For the week 1 assignment of this course, one of the graded function tasks was to split the image dataset into ‘Training’ and ‘Validation’.
The following is my code:
def split_data(SOURCE_DIR, TRAINING_DIR, VALIDATION_DIR, SPLIT_SIZE):
“”"
Splits the data into train and test sets
Args:
SOURCE_DIR (string): directory path containing the images
TRAINING_DIR (string): directory path to be used for training
VALIDATION_DIR (string): directory path to be used for validation
SPLIT_SIZE (float): proportion of the dataset to be used for training
Returns:
None
“”"
source_images = os.listdir(SOURCE_DIR)
for img in source_images:
if os.path.getsize(SOURCE_DIR+img) == 0:
print(f"{img} is zero length, so ignoring.")
source_images.remove(img)
train_sample = random.sample(source_images, int(len(source_images)*SPLIT_SIZE))
for img in source_images:
if img in train_sample:
copyfile(SOURCE_DIR+img, TRAINING_DIR+img)
else:
copyfile(SOURCE_DIR+img, VALIDATION_DIR+img)
But this failed one of the test cases.
The test case:
Failed test case: incorrect number of (training, validation) images when using a split of 0.5 and 12 images (6 are zero-sized).
Expected:
(3, 3),
but got:
(4, 5).
I don’t understand why it failed. Request anyone to help me understand the error of my code logic here
You posted this under General Discussion. I don’t recognize the code from DLS, which is the specialization I’m familiar with. You’ll have better luck getting the attention of the right people if you post it in right category for the specialization and course you’re taking.

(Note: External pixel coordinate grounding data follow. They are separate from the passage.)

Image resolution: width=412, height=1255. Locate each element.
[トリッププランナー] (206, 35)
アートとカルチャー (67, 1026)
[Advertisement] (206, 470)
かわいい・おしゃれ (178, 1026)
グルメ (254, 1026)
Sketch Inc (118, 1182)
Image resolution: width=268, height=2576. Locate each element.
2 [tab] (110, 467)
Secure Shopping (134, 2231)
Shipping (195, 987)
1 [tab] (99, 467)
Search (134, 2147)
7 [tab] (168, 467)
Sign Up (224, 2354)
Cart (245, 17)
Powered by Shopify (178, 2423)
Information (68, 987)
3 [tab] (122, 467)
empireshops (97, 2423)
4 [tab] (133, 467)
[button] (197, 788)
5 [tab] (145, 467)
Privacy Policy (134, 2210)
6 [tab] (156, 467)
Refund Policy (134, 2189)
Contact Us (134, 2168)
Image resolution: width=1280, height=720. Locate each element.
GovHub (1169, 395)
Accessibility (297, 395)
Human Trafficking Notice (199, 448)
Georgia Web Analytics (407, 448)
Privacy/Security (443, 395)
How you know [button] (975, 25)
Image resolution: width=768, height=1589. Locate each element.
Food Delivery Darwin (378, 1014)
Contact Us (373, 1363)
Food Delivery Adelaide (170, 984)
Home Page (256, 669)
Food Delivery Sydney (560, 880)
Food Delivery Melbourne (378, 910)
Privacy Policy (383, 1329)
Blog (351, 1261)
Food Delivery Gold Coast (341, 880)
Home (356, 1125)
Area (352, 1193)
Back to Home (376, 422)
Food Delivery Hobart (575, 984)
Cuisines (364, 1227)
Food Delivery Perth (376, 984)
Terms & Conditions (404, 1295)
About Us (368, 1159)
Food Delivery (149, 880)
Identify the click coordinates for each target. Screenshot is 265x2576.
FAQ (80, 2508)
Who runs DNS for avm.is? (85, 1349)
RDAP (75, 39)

You can move it by using the little “edit pencil” on the title.
Thank you for the edit suggestion.
I have made the change accordingly.
This is my first time navigating through this community page.
Removing objects while iterating through the same collection is a bad idea.
Please use a separate list for those images whose size is not zero.
Here’s an example where removing an object while iterating over the same list produces incorrect results:
>>> l = [str(i) for i in range(10)]
>>> import random
>>> random.shuffle(l)
>>> l
['6', '2', '4', '8', '9', '3', '7', '0', '1', '5']
>>> for item in l:
... if int(item) % 2 == 0:
... l.remove(item)
...
>>> l
['2', '8', '9', '3', '7', '1', '5']
1 Like
I’m trying to understand why this fails.
Is it because
-
The For loop iterates over a list and it internally stores an incrementing index value.
-
The list that is being iterated over is losing length from the .remove()
-
The for loop increments index, which ends up skipping a value in the list since it had a value removed.
?
Yes, that is the point that Balaji was making in his earlier response. The list is changing underneath you as you iterate. You should build a new separate output list to hold the things that you don’t want to delete.
Or better yet, think of ways to implement this without a for loop. Either by “logical indexing” or by using a python “enumeration”. The enumeration is really a loop, but you can express it more simply and it supports the idea of subsetting the list because the subsetting operation does not happen “in place”. It’s the “in-place-ness” that’s getting you in trouble with the current implementation.
I experimented a bit and I have not yet figured out how to get “logical indexing” to work with lists, but it works with arrays. Here’s an example:
np.random.seed(42)
A = np.random.randint(0, 10, (12,))
print(type(A))
print(f"A = {A}")
B = A[A < 6]
print(type(B))
print(f"B = {B}")
<class 'numpy.ndarray'>
A = [6 3 7 4 6 9 2 6 7 4 3 7]
<class 'numpy.ndarray'>
B = [3 4 2 4 3]
Of course this is not exactly the problem you are trying to code, but I’m just showing the technique without writing out your solution for you. The point of that technique is how clean and expressive the code is.
Here’s an example of how to use an enumeration that works with a list:
Alist = list(A)
print(type(Alist))
print(f"Alist = {Alist}")
C = [Alist[ii] for ii in range(len(Alist)) if Alist[ii] < 6]
print(type(C))
print(f"C = {C}")
<class 'list'>
Alist = [6, 3, 7, 4, 6, 9, 2, 6, 7, 4, 3, 7]
<class 'list'>
C = [3, 4, 2, 4, 3]
That code has the advantage that it does not use “in-place” operations on the input list. I guess it’s a matter of taste whether you think that’s cleaner code than explicitly writing it as a for loop that appends to a new output list under the appropriate condition. But it is pretty “pythonic” FWIW.